DATASET CONTENT Start Marker

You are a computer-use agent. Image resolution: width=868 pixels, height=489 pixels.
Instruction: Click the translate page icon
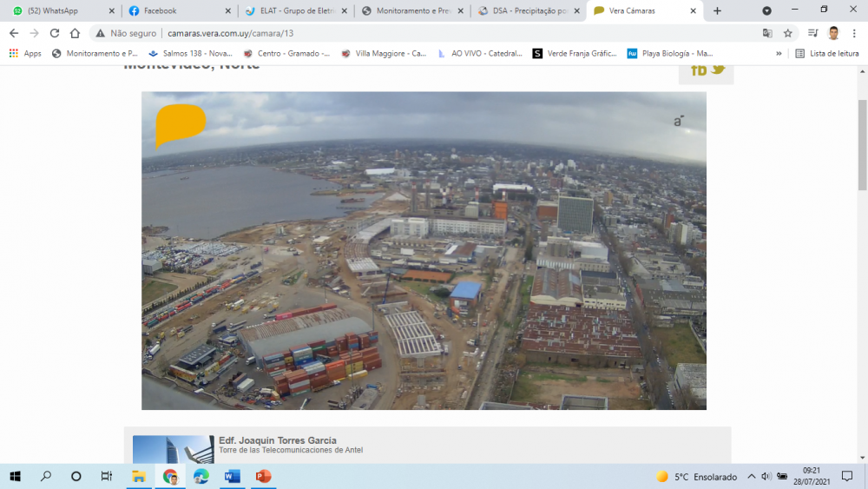click(767, 33)
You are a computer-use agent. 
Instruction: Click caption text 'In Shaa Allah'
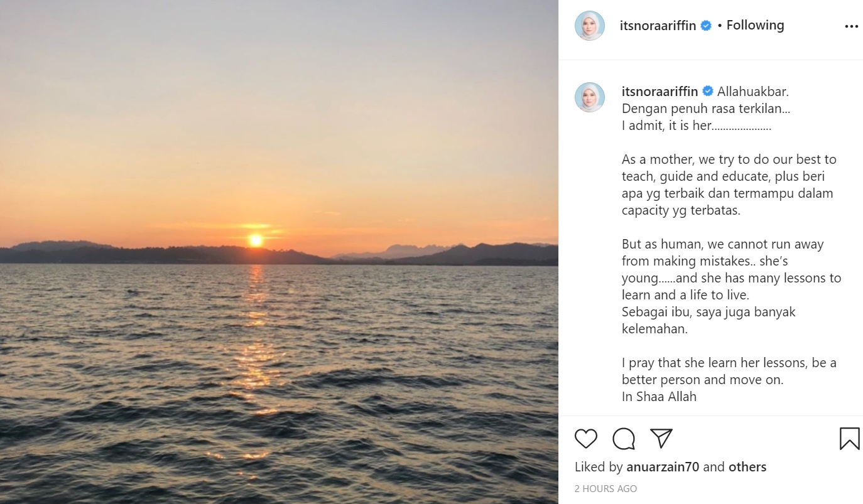[x=659, y=397]
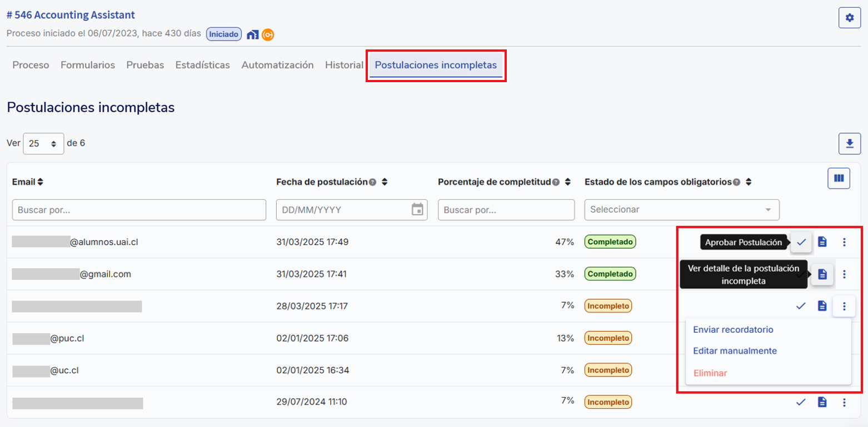Screen dimensions: 868x427
Task: Change rows-per-page selector showing 25
Action: 43,143
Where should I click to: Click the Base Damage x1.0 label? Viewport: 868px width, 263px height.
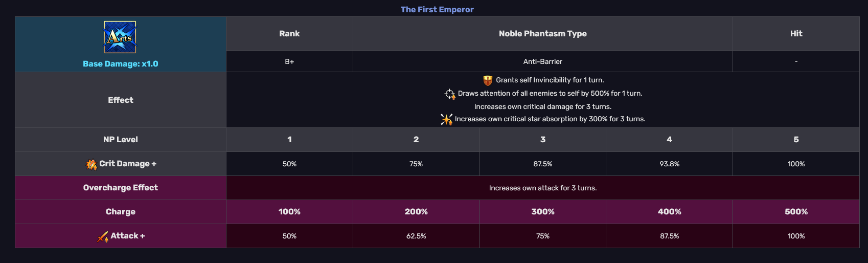pyautogui.click(x=121, y=64)
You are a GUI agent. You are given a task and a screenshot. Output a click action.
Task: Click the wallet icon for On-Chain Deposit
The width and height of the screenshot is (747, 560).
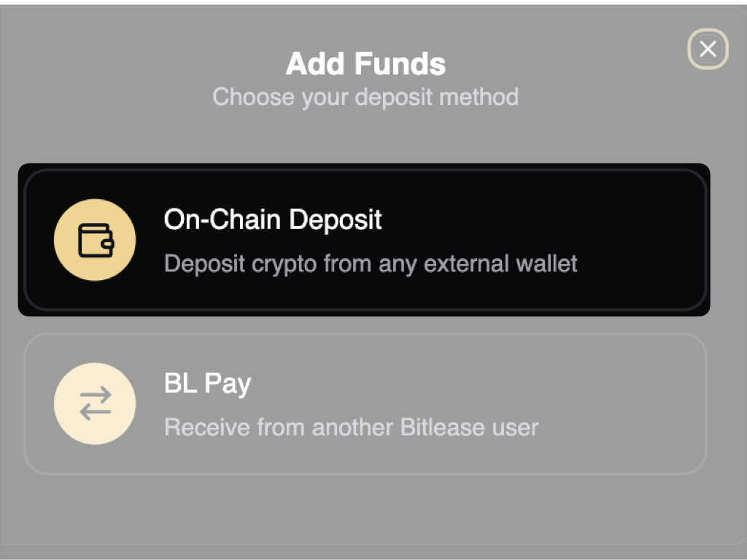pos(95,240)
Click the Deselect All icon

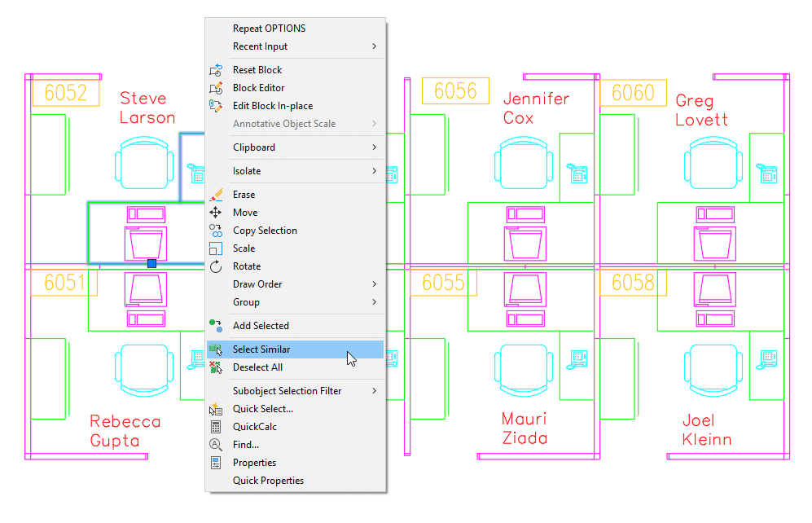[x=214, y=367]
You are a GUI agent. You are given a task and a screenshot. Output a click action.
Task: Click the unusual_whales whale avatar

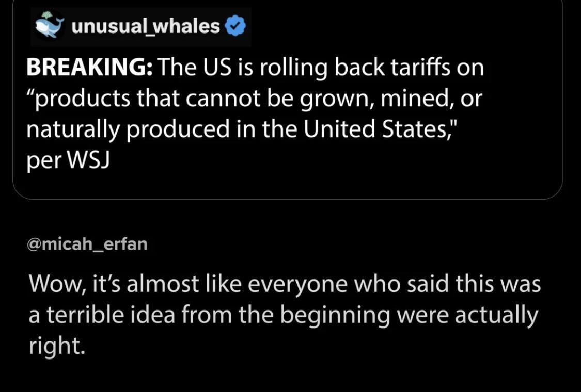(x=50, y=26)
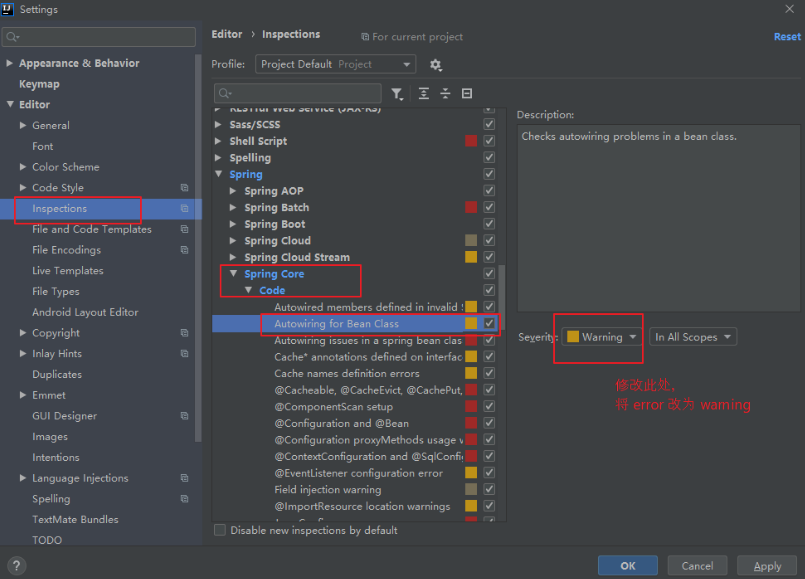This screenshot has height=579, width=805.
Task: Open the In All Scopes dropdown
Action: 693,337
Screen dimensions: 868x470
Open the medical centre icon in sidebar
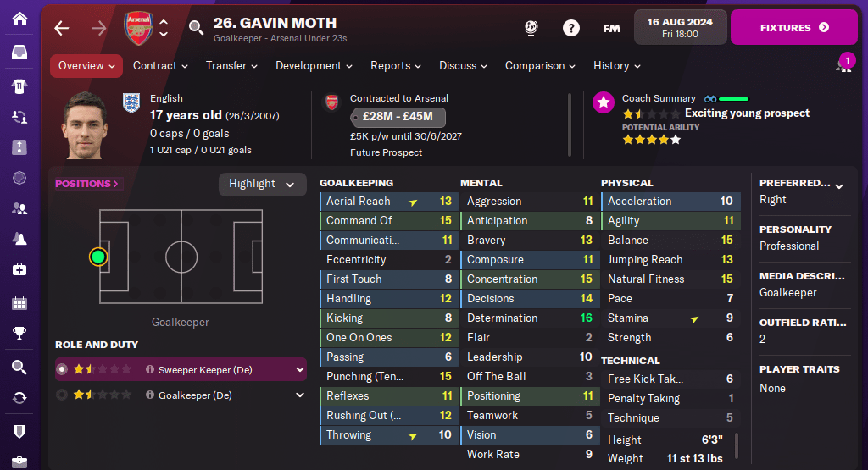[x=19, y=269]
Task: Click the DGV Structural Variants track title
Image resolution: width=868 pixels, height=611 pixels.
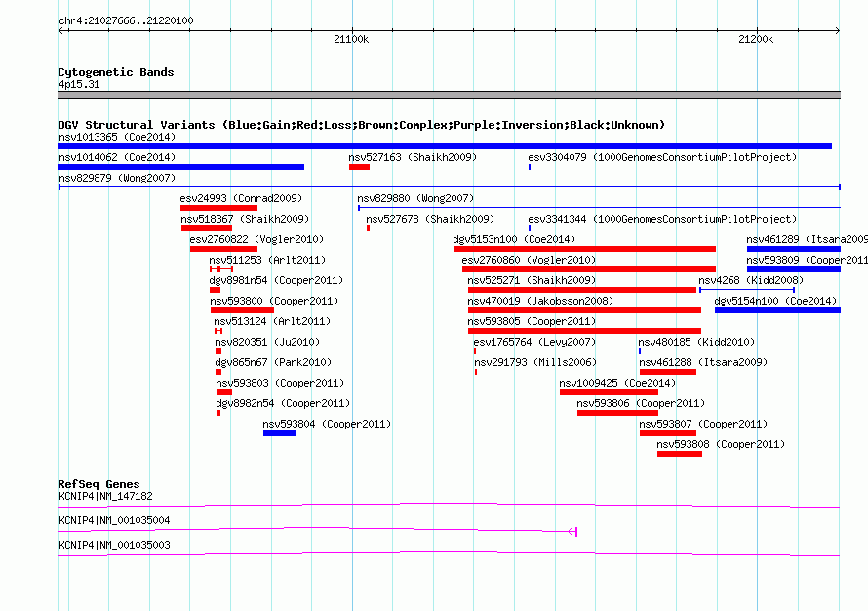Action: coord(361,125)
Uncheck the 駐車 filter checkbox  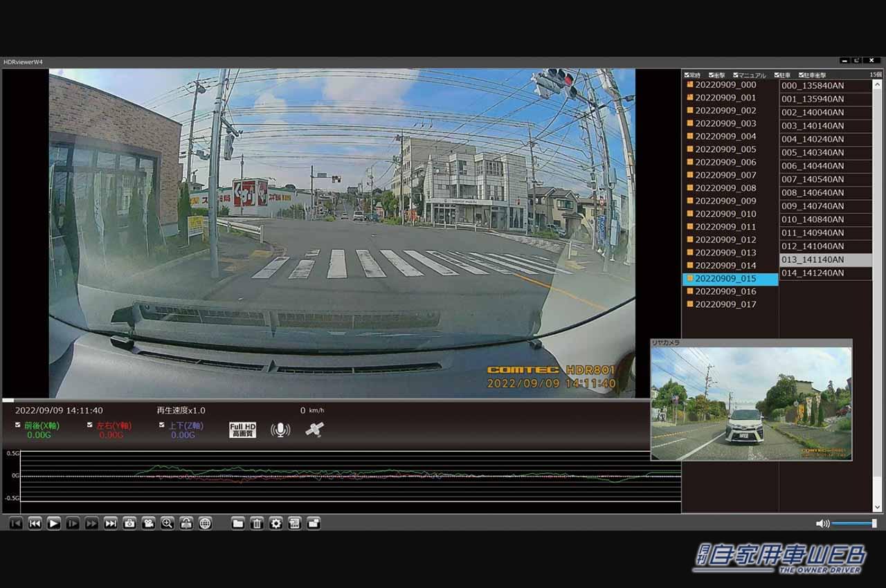pyautogui.click(x=776, y=74)
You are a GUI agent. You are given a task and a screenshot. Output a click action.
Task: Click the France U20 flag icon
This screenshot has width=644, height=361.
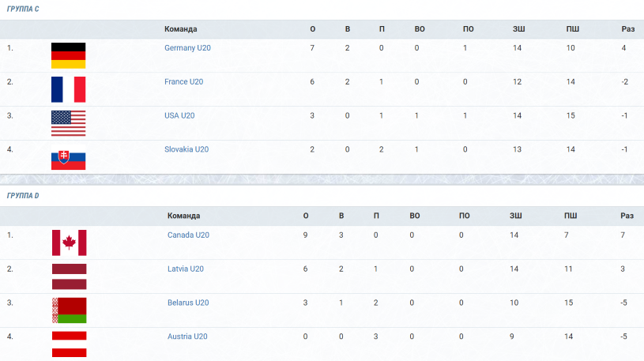pos(68,89)
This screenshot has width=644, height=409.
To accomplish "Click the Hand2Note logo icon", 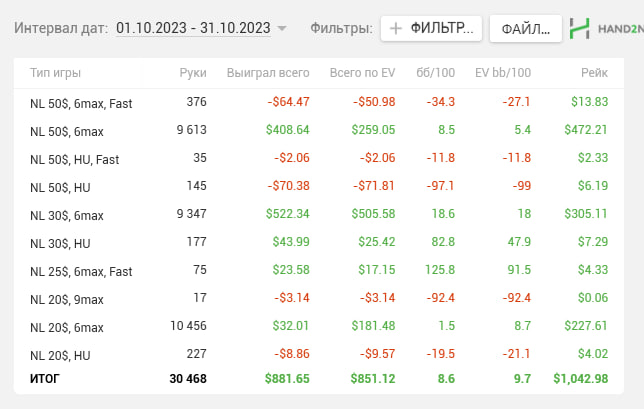I will coord(579,28).
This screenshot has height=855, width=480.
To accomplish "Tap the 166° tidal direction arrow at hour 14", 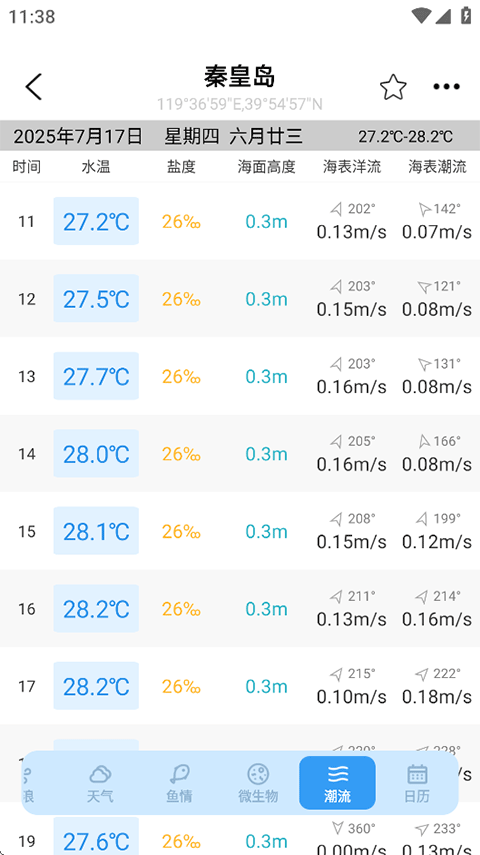I will tap(424, 441).
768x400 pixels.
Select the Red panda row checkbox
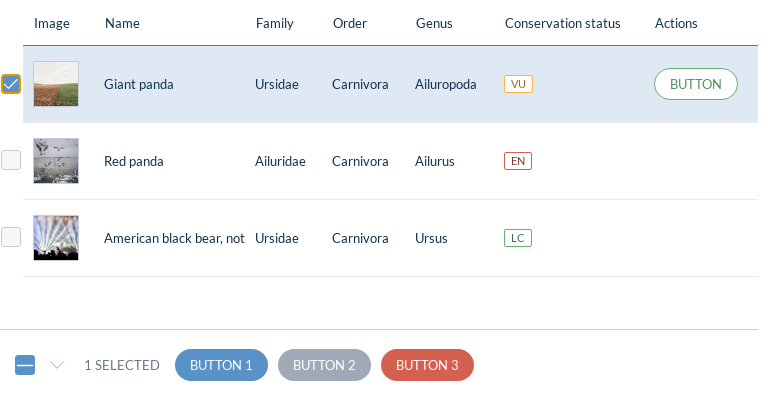[x=11, y=160]
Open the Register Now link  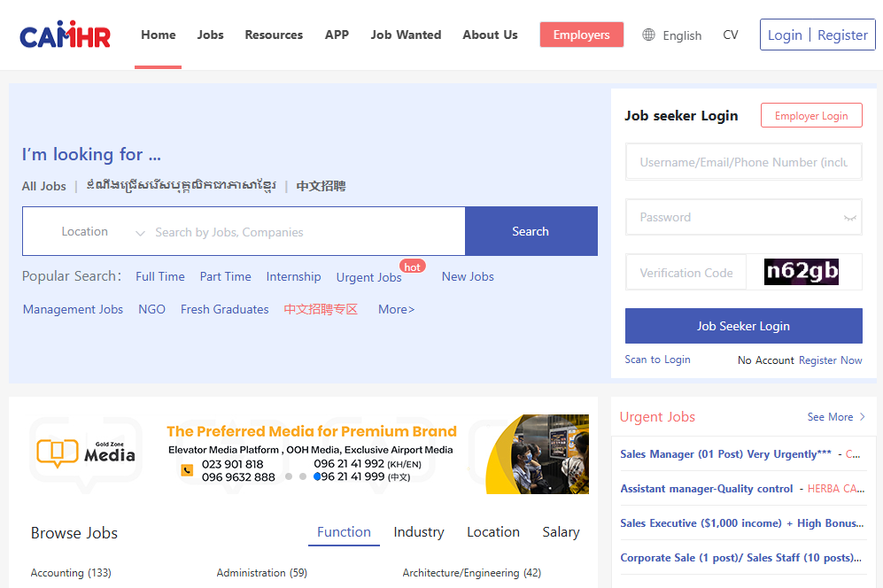830,360
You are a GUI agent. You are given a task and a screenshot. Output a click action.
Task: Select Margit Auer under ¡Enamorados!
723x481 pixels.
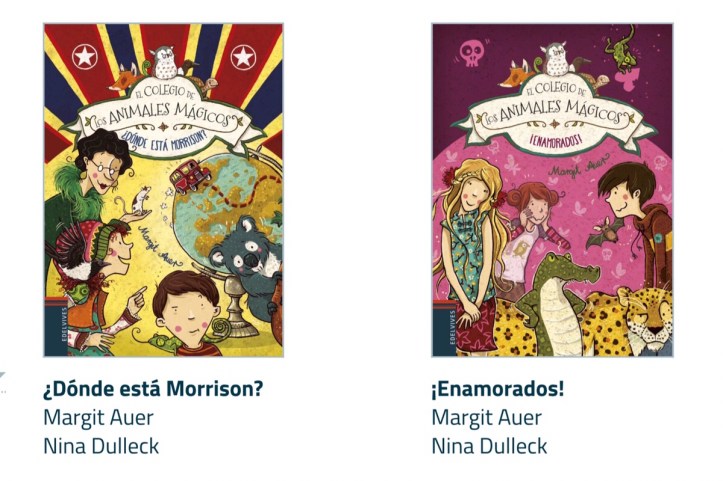[x=486, y=418]
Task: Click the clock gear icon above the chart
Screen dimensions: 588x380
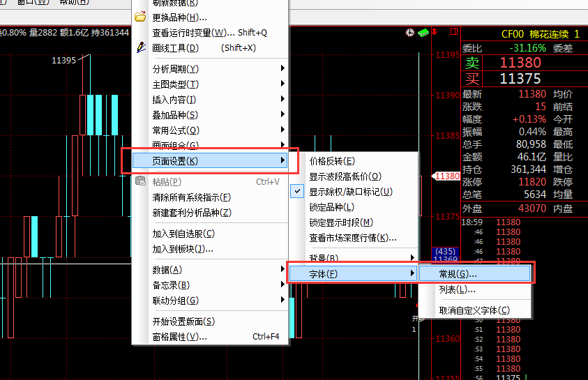Action: (x=409, y=32)
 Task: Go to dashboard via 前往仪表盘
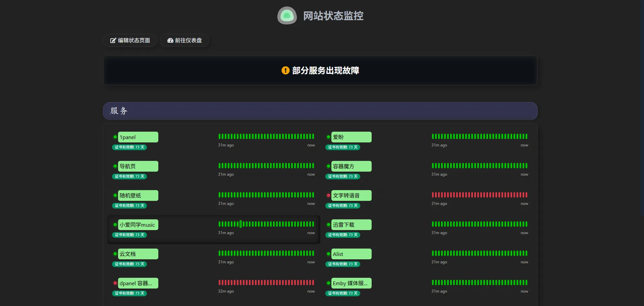click(184, 41)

DATASET CONTENT End Marker

WORK ITEM
Where a line in the entries holds "computer", copy that line.

EXERCISE RESULT
You are a computer-use agent. Image resolution: width=868 pixels, height=489 pixels.
You are a computer-use agent. 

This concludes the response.